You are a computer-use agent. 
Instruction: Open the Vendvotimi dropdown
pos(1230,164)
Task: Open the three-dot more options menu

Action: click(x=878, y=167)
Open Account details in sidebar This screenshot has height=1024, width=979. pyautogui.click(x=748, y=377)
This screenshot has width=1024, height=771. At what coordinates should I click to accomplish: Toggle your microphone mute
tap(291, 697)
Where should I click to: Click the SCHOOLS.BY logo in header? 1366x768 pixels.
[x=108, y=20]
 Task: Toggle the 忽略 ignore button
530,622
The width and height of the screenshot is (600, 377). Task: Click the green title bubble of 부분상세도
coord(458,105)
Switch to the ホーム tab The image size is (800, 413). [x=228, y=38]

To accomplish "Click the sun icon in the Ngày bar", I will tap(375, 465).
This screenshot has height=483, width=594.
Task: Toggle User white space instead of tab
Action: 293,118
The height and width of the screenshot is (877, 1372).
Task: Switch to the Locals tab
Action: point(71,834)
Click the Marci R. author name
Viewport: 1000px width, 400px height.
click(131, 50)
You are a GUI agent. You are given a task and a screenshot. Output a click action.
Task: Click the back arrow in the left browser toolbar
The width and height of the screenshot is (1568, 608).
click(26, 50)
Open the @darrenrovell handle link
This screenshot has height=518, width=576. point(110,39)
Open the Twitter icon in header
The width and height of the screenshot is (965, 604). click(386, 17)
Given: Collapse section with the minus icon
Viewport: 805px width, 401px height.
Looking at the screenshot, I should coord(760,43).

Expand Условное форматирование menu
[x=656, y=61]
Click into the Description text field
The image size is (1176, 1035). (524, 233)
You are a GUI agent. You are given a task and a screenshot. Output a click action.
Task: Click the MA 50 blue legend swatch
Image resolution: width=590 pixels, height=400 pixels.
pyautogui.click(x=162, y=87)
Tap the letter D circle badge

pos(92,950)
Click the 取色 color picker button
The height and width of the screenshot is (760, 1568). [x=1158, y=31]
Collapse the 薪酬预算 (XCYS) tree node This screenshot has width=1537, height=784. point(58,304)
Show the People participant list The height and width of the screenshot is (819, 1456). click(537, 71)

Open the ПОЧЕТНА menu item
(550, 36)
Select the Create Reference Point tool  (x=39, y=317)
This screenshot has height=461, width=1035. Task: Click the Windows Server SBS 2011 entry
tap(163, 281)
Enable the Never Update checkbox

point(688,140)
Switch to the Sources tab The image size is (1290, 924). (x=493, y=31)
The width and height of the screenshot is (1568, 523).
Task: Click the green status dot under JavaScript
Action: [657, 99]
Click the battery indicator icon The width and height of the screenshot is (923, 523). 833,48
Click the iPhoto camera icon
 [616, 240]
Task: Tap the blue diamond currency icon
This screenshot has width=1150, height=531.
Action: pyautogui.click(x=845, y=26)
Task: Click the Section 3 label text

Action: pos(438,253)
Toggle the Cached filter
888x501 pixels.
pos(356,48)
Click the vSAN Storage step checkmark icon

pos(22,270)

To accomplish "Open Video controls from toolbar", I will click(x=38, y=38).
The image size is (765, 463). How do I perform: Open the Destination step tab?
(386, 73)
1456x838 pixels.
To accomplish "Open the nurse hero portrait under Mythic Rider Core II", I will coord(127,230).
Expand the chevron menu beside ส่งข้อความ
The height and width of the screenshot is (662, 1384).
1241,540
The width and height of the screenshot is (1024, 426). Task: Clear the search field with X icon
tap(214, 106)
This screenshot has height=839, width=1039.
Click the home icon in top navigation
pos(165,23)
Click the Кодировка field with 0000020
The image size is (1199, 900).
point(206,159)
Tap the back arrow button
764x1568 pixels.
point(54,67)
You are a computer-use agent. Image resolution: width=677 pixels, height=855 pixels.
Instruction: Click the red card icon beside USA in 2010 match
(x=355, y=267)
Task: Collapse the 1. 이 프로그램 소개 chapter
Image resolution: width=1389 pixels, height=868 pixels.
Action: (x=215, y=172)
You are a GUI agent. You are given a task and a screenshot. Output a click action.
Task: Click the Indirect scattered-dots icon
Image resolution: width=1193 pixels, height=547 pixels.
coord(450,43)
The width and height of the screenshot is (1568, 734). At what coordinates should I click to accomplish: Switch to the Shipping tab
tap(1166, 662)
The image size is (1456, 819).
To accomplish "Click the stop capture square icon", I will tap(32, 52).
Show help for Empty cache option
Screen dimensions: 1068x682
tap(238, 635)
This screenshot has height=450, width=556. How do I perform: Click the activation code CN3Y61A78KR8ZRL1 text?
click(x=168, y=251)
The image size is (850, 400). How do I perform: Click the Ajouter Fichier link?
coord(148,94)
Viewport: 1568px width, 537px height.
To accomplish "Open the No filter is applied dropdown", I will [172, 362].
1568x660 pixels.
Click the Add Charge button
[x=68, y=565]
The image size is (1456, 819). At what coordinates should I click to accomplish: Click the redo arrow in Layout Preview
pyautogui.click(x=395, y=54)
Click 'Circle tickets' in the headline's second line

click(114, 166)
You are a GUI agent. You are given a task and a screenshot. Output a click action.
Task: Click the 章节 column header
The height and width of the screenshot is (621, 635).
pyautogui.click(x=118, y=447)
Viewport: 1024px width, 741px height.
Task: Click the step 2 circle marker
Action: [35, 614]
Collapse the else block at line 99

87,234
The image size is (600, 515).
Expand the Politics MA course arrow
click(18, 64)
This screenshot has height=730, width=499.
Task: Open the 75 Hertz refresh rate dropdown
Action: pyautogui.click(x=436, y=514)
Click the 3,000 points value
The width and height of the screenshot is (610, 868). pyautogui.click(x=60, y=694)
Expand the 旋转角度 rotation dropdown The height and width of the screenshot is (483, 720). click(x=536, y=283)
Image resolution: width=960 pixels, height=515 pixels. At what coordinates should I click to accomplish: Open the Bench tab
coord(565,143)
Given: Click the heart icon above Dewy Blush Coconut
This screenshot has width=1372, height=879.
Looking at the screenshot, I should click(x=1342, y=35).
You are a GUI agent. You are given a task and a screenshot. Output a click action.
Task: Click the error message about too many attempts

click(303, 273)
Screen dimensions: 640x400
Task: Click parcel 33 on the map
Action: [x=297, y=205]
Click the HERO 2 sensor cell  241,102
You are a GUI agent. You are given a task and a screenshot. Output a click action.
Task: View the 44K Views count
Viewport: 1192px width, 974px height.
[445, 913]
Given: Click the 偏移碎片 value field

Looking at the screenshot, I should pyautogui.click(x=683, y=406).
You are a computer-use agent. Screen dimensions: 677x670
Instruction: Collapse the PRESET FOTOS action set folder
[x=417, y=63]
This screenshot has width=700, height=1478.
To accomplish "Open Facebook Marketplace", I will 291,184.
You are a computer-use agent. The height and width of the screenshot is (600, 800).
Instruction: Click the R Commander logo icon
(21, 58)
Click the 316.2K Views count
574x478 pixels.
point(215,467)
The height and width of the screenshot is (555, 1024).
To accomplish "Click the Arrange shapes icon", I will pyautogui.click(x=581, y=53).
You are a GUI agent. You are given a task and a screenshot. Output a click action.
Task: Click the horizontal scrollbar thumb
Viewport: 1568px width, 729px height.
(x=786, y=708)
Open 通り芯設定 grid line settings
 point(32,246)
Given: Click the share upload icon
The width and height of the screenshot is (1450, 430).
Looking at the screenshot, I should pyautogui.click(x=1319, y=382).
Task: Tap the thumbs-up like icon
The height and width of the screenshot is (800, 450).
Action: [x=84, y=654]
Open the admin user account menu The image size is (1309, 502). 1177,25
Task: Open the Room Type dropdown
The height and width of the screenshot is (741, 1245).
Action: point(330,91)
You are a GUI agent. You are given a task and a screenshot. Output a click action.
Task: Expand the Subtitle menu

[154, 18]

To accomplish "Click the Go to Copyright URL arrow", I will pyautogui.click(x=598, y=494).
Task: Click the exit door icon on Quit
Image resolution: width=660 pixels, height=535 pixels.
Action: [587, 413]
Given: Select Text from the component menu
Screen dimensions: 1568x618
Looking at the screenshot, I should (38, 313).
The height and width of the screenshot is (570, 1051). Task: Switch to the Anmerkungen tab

━━━

■ Work to be completed ■
Give the lines between the line holding "Task: Click the Section 3 label text" and the line holding "pos(165,23)", inclusive, as a JSON list of strings with one string per line and blank lines left out.

■ Solution ■
[
  "Task: Click the Section 3 label text",
  "Action: pos(438,253)",
  "Toggle the Cached filter",
  "888x501 pixels.",
  "pos(356,48)",
  "Click the vSAN Storage step checkmark icon",
  "pos(22,270)",
  "To accomplish \"Open Video controls from toolbar\", I will click(x=38, y=38).",
  "The image size is (765, 463). How do I perform: Open the Destination step tab?",
  "(386, 73)",
  "1456x838 pixels.",
  "To accomplish \"Open the nurse hero portrait under Mythic Rider Core II\", I will coord(127,230).",
  "Expand the chevron menu beside ส่งข้อความ",
  "The height and width of the screenshot is (662, 1384).",
  "1241,540",
  "The width and height of the screenshot is (1024, 426). Task: Clear the search field with X icon",
  "tap(214, 106)",
  "This screenshot has height=839, width=1039.",
  "Click the home icon in top navigation",
  "pos(165,23)"
]